The EAT also noted that the employee must not have affirmed the contract of employment following the earlier fundamental breach, and the eventual resignation must be at least partially in response to such conduct in order for a constructive dismissal claim to succeed. Mr Williams had not affirmed his contract and his claim was upheld.
This case emphasises that an employee may succeed in a constructive dismissal claim even if the event that finally triggers their resignation is not a breach of contract at all. It underlines the legal and factual complexity of constructive dismissal claims: much will depend on the evidence of the claimant about why he or she finally decided to resign.
6. B v Yodel Delivery Network Ltd (Case C-692/19) (LINK)
In another decision on the vexed issue of "gig" economy workers and their legal rights, the European Court of Justice ("ECJ") recently considered whether a courier, engaged by Yodel as a self-employed independent contractor, was a "worker" for the purposes of the Working Time Directive (the "WTD").

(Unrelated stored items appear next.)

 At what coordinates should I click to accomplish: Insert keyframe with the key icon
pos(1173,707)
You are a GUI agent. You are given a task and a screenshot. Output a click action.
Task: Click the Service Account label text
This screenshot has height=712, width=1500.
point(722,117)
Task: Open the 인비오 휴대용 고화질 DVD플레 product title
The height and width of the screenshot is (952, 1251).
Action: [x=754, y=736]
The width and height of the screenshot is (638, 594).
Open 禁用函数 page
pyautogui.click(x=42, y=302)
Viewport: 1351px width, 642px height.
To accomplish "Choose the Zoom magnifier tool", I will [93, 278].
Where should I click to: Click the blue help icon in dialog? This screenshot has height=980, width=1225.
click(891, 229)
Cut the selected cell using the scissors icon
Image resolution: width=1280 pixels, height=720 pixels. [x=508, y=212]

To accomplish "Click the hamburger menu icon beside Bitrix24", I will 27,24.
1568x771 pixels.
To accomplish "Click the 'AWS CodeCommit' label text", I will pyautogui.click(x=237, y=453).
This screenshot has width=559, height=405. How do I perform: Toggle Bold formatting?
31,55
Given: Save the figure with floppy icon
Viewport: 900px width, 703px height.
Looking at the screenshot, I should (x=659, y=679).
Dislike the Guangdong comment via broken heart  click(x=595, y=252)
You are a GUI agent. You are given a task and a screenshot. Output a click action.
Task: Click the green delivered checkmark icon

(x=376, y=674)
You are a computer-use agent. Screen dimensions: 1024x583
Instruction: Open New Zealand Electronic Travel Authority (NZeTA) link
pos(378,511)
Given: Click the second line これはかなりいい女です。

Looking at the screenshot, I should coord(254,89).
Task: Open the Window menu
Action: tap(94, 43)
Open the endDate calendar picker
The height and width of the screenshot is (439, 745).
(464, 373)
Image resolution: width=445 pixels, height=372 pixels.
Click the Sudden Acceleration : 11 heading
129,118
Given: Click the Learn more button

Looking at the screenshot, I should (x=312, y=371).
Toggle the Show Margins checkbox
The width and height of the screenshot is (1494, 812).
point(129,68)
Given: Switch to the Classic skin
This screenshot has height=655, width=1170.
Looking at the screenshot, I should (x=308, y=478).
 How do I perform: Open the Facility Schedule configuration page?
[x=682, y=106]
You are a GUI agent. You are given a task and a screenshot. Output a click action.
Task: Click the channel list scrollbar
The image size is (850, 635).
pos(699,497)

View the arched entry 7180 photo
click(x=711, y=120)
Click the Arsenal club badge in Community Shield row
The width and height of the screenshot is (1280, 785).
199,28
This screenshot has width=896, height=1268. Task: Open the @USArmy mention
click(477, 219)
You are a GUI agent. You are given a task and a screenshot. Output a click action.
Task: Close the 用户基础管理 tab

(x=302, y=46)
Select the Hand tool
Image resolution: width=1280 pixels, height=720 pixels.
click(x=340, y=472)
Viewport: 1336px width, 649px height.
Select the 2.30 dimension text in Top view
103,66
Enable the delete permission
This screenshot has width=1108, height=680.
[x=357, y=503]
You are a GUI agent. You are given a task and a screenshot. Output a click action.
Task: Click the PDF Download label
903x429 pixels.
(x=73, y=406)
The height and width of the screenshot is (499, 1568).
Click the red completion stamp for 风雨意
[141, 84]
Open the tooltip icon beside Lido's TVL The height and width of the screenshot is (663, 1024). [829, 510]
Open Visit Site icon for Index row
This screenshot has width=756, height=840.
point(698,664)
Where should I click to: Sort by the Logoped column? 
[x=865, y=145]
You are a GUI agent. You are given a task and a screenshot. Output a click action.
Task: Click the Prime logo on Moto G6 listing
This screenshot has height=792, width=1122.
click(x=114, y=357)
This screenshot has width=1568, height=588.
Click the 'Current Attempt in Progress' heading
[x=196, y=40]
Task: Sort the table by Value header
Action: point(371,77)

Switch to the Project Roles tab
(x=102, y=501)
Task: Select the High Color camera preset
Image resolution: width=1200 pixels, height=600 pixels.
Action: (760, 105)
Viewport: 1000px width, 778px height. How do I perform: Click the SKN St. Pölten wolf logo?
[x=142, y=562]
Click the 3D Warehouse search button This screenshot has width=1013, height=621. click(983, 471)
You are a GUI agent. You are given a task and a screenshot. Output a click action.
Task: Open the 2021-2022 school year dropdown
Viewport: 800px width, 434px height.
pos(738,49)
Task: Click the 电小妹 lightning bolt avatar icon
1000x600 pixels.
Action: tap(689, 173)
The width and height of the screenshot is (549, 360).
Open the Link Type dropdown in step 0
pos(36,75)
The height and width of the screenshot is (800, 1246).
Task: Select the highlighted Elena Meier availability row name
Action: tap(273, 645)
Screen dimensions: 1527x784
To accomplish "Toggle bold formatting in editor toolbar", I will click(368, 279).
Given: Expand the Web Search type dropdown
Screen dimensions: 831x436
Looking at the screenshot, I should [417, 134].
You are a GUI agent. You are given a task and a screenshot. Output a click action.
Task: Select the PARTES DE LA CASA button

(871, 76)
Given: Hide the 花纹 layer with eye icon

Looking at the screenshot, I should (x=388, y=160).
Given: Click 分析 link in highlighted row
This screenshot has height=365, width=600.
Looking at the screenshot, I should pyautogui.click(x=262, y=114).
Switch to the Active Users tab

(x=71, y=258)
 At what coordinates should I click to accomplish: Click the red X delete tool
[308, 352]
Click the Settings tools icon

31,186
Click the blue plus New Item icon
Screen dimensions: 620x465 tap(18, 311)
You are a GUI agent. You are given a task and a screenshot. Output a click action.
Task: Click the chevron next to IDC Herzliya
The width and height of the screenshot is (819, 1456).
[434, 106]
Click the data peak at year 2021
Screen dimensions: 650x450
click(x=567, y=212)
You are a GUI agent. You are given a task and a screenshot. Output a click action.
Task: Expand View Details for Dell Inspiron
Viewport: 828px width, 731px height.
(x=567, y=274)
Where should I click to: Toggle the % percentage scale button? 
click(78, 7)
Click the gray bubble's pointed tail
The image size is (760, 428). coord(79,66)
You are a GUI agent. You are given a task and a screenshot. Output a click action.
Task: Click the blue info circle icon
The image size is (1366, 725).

The ECJ was asked for a ruling on this issue by the Watford employment tribunal. The tribunal was dealing with claims brought by a Yodel courier under the Working Time Regulations 1998 ("WTR"), which grants certain rights (notably the right to paid holiday) to workers but not self-employed contractors.
The courier was engaged under a services agreement stating that he was a self-employed independent contractor. He was not required to carry out delivery services personally but could sub-contract to someone of his choice, subject to certain minimum skills and qualification requirements. He used his own vehicle and mobile phone to perform the services, and was free to provide delivery services to others. He was not required to accept any parcel for delivery and Yodel was not required to use his services.
The definition of "worker" under the WTR includes a requirement that the individual works under a contract to perform services personally. The Yodel courier's right of substitution would therefore be fatal to a finding of worker status for the purposes of the WTR, but the tribunal wanted confirmation from the ECJ that this was compatible with EU law.
The ECJ pointed out that although the term "worker" is not defined in the WTD, previous case law has established that the essential feature of an employment relationship is a person performing services for and under the direction of another in return for remuneration. The ECJ also noted that a person's classification as an “independent contractor” under national law does not prevent that person being classed as a worker under EU law, if the individual’s independence is merely notional.
The ECJ noted that the Yodel courier had a "great deal of latitude" and that his independence did not appear to be fictitious. The Court therefore concluded that there did not appear to be a relationship of subordination between the courier and Yodel. It also confirmed that the definition of "worker" in the WTR and the requirement of personal service was not incompatible with EU law.
Whilst the ECJ held that it would be for the employment tribunal to make the final determination as to whether a self-employed independent contractor may be classified as a "worker", the above factors suggested that the courier would not be a worker for the purposes of the WTD. This paves the way for the tribunal to find that the claimant in this case is not a "worker" for the purposes of the WTR.
This case demonstrates that the question of whether an individual has rights as a worker or is a genuinely self-employed contractor is highly fact-specific. In the Good Work Plan (December 2018), the government stated that it would legislate to improve the clarity of employment status tests; however no such legislation has yet been put forward for consultation. No doubt this complex issue will now have slipped further down the government's list of priorities.